WNBA regular season statistics
| Year | Team | GP | GS | MPG | FG% | 3P% | FT% | RPG | APG | SPG | BPG | TO | PPG |
|---|---|---|---|---|---|---|---|---|---|---|---|---|---|
| 2025 | Phoenix | 1 | 0 | 13.0 | .250 | .500 | — | 1.0 | 3.0 | 1.0 | 0.0 | 0.0 | 3.0 |
| Career | 1 year, 1 team | 1 | 0 | 13.0 | .250 | .500 | — | 1.0 | 3.0 | 1.0 | 0.0 | 0.0 | 3.0 |

===College===

NCAA statistics
| Year | Team | GP | GS | MPG | FG% | 3P% | FT% | RPG | APG | SPG | BPG | TO | PPG |
|---|---|---|---|---|---|---|---|---|---|---|---|---|---|
| 2020–21 | Duquesne | 16 | 9 | 28.7 | .359 | .322 | .794 | 3.2 | 2.8 | 1.4 | 0.4 | 1.3 | 7.5 |
| 2021–22 | Duquesne | 29 | 28 | 36.0 | .359 | .239 | .581 | 6.4 | 4.1 | 2.6 | 0.3 | 2.0 | 8.8 |
| 2022–23 | Duquesne | 31 | 31 | 36.6 | .496 | .400 | .557 | 9.8 | 5.5 | 2.3 | 0.6 | 2.2 | 11.2 |
| 2023–24 | Duquesne | 34 | 34 | 38.5* | .456 | .400 | .655 | 8.6 | 4.6 | 1.9 | 0.2 | 2.1 | 13.1 |
| 2024–25 | Duquesne | 34 | 34 | 36.8* | .469 | .330 | .625 | 7.2 | 5.0 | 4.1 | 0.3 | 2.6 | 18.4 |
| Career |  | 144 | 136 | 36.1 | .444 | .339 | .623 | 7.5 | 4.6 | 2.6 | 0.3 | 2.1 | 12.5 |

==Personal life==
McConnell's brother, T. J. McConnell, plays professional basketball for the Indiana Pacers of the National Basketball Association (NBA).

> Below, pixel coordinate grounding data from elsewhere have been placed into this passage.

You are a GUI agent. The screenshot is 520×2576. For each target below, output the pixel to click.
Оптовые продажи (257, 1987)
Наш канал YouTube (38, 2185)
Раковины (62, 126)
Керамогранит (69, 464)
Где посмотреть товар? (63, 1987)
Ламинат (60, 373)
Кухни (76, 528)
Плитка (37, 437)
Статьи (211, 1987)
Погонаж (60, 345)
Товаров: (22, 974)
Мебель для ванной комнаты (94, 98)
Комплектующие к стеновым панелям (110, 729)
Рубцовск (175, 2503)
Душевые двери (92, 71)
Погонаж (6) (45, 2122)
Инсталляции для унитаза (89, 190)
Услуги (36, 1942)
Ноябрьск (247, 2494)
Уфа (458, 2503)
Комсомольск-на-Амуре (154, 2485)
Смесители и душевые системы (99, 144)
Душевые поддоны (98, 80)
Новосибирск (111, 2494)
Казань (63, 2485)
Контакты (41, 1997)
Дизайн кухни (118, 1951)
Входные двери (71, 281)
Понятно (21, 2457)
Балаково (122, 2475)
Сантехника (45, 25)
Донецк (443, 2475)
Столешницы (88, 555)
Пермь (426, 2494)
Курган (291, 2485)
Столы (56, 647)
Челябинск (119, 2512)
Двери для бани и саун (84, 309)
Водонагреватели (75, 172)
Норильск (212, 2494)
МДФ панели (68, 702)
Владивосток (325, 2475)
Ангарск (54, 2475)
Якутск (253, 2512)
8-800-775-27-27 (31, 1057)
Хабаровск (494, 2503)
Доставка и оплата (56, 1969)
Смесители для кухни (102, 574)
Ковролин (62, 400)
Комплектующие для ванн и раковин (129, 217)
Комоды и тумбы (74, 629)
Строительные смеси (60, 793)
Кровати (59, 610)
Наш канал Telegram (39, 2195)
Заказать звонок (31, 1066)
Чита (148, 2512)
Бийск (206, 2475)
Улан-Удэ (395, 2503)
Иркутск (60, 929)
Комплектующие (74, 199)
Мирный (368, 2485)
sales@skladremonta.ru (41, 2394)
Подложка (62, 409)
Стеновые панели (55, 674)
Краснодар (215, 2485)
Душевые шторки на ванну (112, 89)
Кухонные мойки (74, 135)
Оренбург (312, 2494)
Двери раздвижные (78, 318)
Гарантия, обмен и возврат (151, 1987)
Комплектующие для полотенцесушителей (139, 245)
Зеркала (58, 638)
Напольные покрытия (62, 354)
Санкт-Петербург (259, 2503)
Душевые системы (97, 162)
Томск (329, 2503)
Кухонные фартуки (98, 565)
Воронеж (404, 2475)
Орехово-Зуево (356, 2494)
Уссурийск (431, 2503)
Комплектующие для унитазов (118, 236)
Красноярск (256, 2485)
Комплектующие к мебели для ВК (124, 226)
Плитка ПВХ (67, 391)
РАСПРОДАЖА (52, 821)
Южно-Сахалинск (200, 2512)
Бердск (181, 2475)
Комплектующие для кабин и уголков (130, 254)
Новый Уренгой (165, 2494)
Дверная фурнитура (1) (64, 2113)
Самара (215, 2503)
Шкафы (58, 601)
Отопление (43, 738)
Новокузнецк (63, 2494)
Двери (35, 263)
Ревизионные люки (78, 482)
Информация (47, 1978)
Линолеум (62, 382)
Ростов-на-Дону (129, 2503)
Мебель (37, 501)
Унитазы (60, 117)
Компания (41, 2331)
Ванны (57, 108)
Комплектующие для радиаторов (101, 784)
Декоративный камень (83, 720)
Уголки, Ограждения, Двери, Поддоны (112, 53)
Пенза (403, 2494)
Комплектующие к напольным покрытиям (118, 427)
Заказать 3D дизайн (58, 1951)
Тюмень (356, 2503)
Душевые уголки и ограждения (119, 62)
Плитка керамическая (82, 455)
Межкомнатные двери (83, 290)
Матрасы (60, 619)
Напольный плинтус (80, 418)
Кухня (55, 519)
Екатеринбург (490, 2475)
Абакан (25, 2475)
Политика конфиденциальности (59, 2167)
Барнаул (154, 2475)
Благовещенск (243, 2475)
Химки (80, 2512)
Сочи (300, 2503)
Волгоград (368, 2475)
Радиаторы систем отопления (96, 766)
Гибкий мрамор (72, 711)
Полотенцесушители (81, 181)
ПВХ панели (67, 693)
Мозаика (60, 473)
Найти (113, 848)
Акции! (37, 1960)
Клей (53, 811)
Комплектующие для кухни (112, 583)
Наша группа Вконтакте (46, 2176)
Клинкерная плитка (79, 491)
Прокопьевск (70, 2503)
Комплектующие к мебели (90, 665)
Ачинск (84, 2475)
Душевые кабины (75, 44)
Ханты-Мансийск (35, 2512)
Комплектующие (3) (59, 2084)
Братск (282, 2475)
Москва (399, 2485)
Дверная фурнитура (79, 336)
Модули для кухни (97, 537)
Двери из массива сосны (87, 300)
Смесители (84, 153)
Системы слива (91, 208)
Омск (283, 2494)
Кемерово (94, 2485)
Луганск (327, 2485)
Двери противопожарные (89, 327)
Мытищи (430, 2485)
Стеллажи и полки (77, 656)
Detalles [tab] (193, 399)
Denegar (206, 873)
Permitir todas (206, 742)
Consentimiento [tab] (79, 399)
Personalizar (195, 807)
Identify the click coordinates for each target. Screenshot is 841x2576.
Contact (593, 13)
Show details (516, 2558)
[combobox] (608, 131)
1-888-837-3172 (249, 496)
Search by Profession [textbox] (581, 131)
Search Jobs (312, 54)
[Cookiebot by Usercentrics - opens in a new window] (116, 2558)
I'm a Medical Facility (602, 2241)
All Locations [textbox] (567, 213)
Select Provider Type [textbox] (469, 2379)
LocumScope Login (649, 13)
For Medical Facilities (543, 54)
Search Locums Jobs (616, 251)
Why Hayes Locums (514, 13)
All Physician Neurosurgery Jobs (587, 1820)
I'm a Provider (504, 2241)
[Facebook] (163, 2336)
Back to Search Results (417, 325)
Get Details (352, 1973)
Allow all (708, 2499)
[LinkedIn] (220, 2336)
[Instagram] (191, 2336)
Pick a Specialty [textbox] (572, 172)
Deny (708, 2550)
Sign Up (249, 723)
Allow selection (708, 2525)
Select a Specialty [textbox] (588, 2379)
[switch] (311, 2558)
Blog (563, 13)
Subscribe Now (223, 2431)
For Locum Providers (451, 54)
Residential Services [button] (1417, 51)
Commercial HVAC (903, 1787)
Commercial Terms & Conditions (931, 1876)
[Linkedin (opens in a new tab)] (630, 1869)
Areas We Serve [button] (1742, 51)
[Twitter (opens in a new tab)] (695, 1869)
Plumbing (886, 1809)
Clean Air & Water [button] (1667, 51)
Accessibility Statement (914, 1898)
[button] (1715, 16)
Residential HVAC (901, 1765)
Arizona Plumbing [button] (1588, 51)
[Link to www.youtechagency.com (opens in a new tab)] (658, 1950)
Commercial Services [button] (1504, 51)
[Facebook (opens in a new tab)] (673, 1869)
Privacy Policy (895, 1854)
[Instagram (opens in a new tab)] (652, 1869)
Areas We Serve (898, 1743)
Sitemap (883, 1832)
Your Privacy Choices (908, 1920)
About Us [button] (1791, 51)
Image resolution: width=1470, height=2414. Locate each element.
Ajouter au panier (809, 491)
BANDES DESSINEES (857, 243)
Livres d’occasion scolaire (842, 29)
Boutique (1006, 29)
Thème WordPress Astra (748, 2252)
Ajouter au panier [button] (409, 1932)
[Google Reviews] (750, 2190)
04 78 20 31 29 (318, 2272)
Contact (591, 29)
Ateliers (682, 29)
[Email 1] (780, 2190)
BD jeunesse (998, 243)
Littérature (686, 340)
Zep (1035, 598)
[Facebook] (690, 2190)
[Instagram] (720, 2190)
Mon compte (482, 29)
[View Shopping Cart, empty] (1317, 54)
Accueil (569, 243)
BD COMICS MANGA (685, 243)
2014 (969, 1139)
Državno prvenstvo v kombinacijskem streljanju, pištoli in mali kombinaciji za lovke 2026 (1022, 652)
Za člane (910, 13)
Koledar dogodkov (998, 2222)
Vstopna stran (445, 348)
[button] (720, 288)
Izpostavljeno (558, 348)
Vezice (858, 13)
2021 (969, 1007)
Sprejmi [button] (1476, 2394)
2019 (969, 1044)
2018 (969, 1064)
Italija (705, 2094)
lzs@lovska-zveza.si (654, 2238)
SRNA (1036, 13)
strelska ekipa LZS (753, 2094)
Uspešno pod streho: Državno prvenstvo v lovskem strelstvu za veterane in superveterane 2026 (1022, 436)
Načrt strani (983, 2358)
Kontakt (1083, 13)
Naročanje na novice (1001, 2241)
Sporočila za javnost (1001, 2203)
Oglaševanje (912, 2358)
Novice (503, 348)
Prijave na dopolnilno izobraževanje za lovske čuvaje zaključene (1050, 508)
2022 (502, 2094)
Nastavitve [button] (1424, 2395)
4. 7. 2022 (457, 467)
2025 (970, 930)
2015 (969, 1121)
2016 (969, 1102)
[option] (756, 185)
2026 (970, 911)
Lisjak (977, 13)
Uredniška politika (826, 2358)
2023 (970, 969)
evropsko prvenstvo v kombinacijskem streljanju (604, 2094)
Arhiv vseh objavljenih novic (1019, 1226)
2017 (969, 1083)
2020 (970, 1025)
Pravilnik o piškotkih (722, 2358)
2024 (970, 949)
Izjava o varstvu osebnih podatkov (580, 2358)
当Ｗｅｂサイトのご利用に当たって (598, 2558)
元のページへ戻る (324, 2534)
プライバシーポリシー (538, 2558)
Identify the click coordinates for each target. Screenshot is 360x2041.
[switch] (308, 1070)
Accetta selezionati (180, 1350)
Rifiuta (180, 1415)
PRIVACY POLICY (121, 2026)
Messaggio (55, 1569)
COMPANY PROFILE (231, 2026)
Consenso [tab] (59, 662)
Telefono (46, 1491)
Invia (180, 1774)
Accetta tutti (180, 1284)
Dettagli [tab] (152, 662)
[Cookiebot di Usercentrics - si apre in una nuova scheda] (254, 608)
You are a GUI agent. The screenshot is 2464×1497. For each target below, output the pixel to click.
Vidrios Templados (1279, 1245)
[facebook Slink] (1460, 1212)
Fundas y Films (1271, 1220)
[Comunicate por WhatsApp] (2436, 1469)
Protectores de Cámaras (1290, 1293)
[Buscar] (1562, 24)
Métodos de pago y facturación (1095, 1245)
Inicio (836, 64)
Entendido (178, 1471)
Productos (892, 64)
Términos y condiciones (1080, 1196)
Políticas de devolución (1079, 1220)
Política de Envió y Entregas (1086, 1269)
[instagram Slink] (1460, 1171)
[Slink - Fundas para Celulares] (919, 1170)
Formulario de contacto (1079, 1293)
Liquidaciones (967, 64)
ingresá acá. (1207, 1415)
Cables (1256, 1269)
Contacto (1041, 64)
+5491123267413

Another brother, Matty McConnell, played college basketball for the Robert Morris Colonials. Her father Tim McConnell coached both boys' and girls' basketball at Chartiers Valley High School, including the school's state championship season during McConnell's junior year. Her aunt, Suzie McConnell-Serio, is a former basketball player and coach; she is an Olympic gold medalist, coached the Minnesota Lynx of the WNBA, and was inducted into the Women's Basketball Hall of Fame. Another aunt, Kathy McConnell-Miller, played college basketball for the Virginia Cavaliers and also coached the Tulsa Golden Hurricane and Colorado Buffaloes college teams. Her uncle, Tom McConnell, has coached both men's and women's college basketball.

After McConnell signed with the Mercury, T. J. wore his sister's Mercury jersey to the Pacers' NBA Finals Game 1. On the same night, McConnell wore her brother's Pacers jersey to her game with the Mercury.